Editoriaux - 19 septembre 2018

Rapport Fauvergue-Thourot sur la sécurité globale : des incongruités et un mélange des genres

Le rapport de deux députés LREM Fauvergue et Thourot, intitulé D’un continuum de sécurité vers une sécurité globale, propose un élargissement du périmètre d’intervention des polices municipales et des sociétés privées de sécurité.

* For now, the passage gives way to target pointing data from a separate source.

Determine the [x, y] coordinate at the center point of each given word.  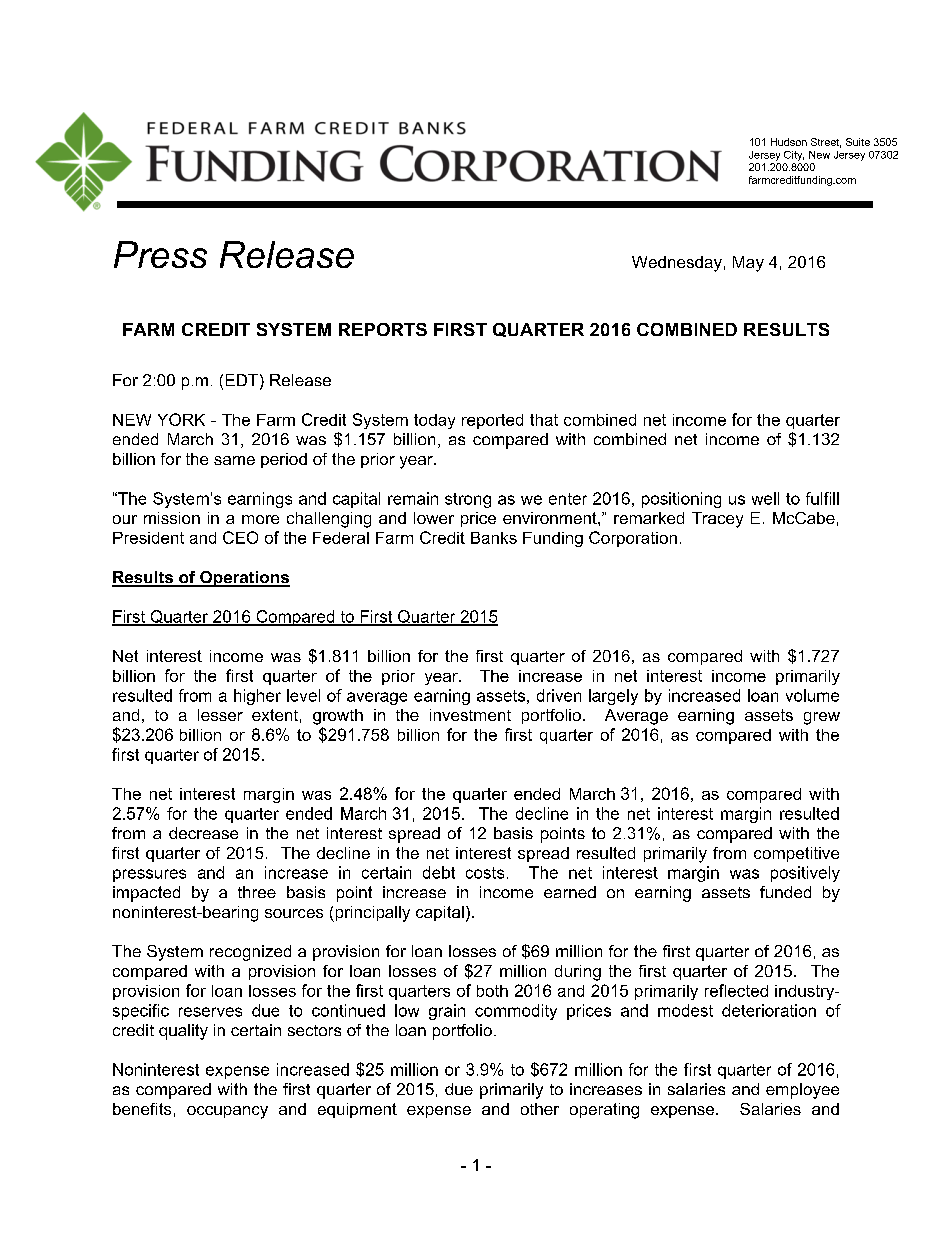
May [748, 264]
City [794, 156]
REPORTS [383, 329]
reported [492, 421]
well [765, 498]
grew [822, 718]
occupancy [227, 1112]
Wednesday [677, 264]
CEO [240, 537]
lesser [220, 715]
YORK [181, 419]
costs [485, 873]
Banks [494, 538]
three [257, 892]
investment [470, 715]
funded [785, 892]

Certaines des propositions confirment les craintes et les interrogations que l’on peut avoir du désengagement amorcé de l’État dans la sécurité de l’espace public. Au lieu de renforcer la police et la gendarmerie nationales, l’État transfère de plus en plus, depuis une quarantaine d’années, cette tâche aux polices municipales et semble aujourd’hui prêt, selon une espèce d’inéluctabilité, à y associer les sociétés privées de sécurité. Le président de la République n’a t-il pas introduit lui-même une part de sécurité privée dans la sécurité présidentielle avec l’emploi de monsieur Benalla ? Voici quelques propositions incongrues relevées dans ce rapport.

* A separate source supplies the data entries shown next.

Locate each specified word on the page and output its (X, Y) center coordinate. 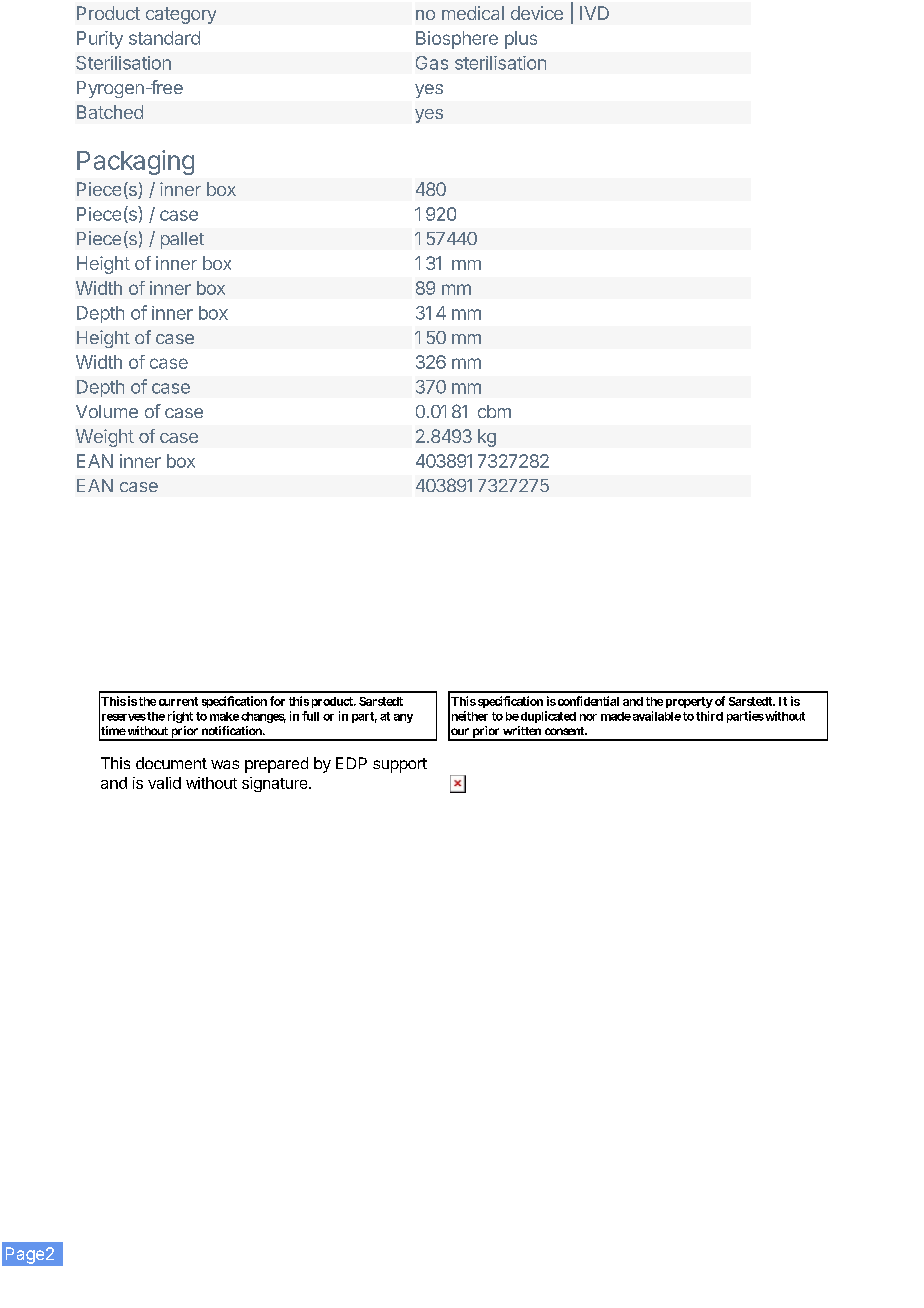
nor (588, 717)
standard (164, 38)
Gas (432, 63)
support (400, 765)
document (171, 763)
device (537, 13)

Celle de l’ouverture à un cumul d’activité pour des policiers nationaux avant même qu’ils n’atteignent l’âge de la retraite. Ainsi, sur ses périodes de repos, un policier national pourrait exercer une activité complémentaire dans le champ de la sécurité privée. Cela reviendrait à généraliser les errements actuels parfois observés et décriés d’emploi de policiers par des sociétés privées de sécurité en dehors de leur service. Il y aurait là l’institution d’une confusion des genres qui n’est pas acceptable. C’est une proposition purement corporatiste de la part de monsieur Fauvergue.

La proposition de constitution d’un centre de commandement commun à l’ensemble des forces de sécurité de l’État dans chaque département n’est pas réaliste et relève d’une méconnaissance du fonctionnement du système dans son ensemble. Elle reviendrait à constituer des « usines à gaz » ingérables, tant les spécificités, les besoins, les structures, les modes d’action et le fonctionnement de chaque institution sont différents. L’expérience des services départementaux d’information générale (SDIG) communs police-gendarmerie, services créés il y a une dizaine d’années afin de pallier la disparition des Renseignements généraux, n’a pas été concluante et a été abandonnée pour les mêmes raisons.

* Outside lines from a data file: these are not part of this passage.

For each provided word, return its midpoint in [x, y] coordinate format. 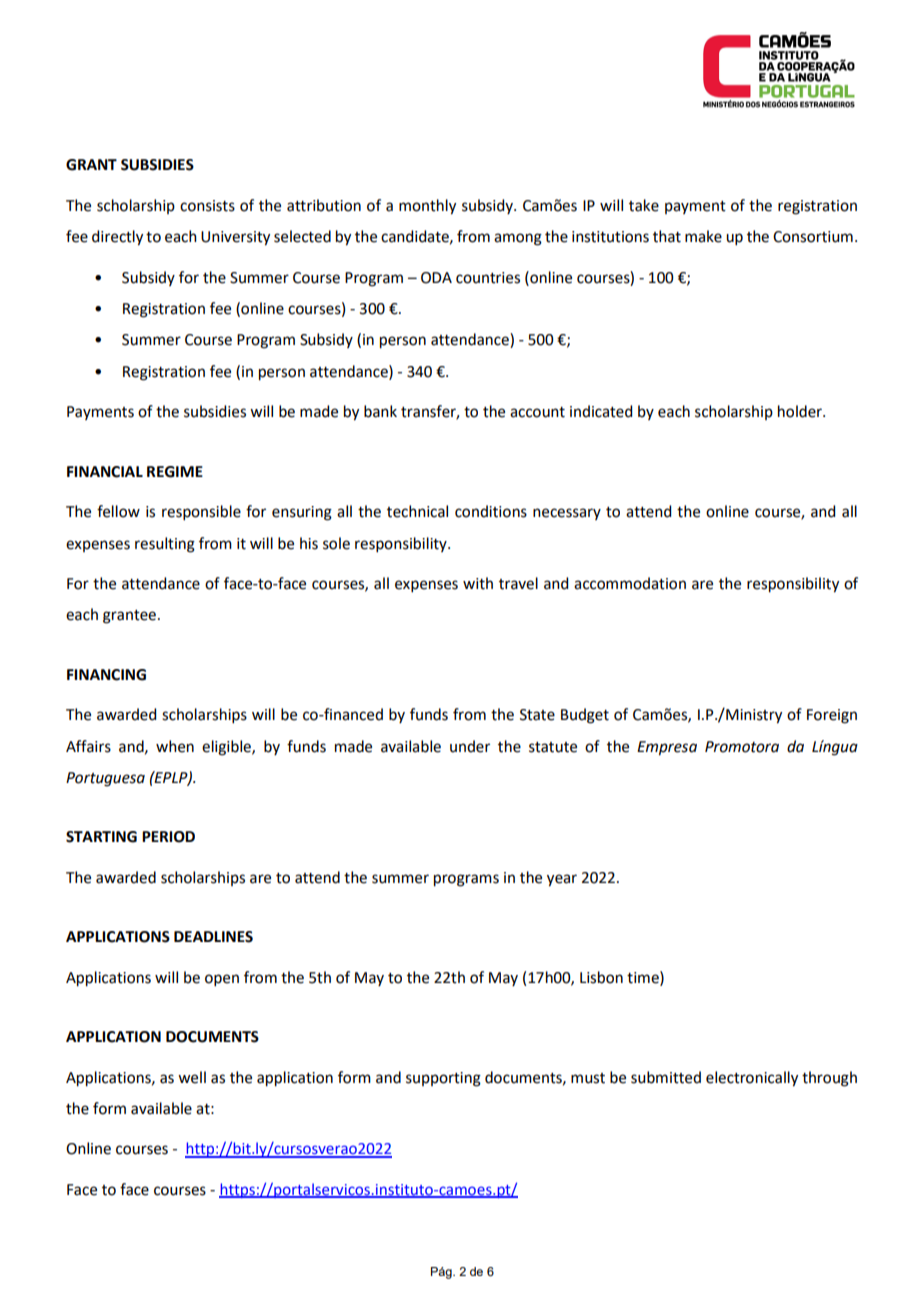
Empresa [667, 748]
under [470, 746]
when [175, 746]
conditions [491, 511]
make [703, 236]
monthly [427, 207]
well [192, 1077]
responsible [201, 512]
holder [801, 411]
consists [207, 206]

Autre proposition incongrue : les hôtels de police pourraient être communs entre les services de sécurité de l’État, police nationale comme gendarmerie nationale, et les services de police municipale. On ne voit pas très bien comment, par exemple, plusieurs polices municipales sur la circonscription d’une brigade de gendarmerie pourraient être rassemblées en un seul point, au chef-lieu de canton. L’effet obtenu serait l’inverse de celui, recherché, de proximité en éloignant les polices municipales de leur lieu d’action. La mission souhaite aussi explorer de nouveaux champs sur lesquels les agents privés de sécurité sont susceptibles d’intervenir, comme les conditions d’intervention en lisière des espaces publics, dans des restaurants et sur leurs terrasses, par exemple.

Enfin, et pour couronner le tout, il est proposé d’ouvrir le champ judiciaire à la sécurité privée en offrant la possibilité, pour les agents privés et les personnels assermentés, de participer à des procédures judiciaires simplifiées pour de petits délits.

En conclusion, il faut espérer que les décideurs garderont en tête la jurisprudence constante du Conseil constitutionnel qui est que la sécurité privée doit être circonscrite au domaine privé et que la sécurité publique doit rester du domaine de responsabilité de l’État.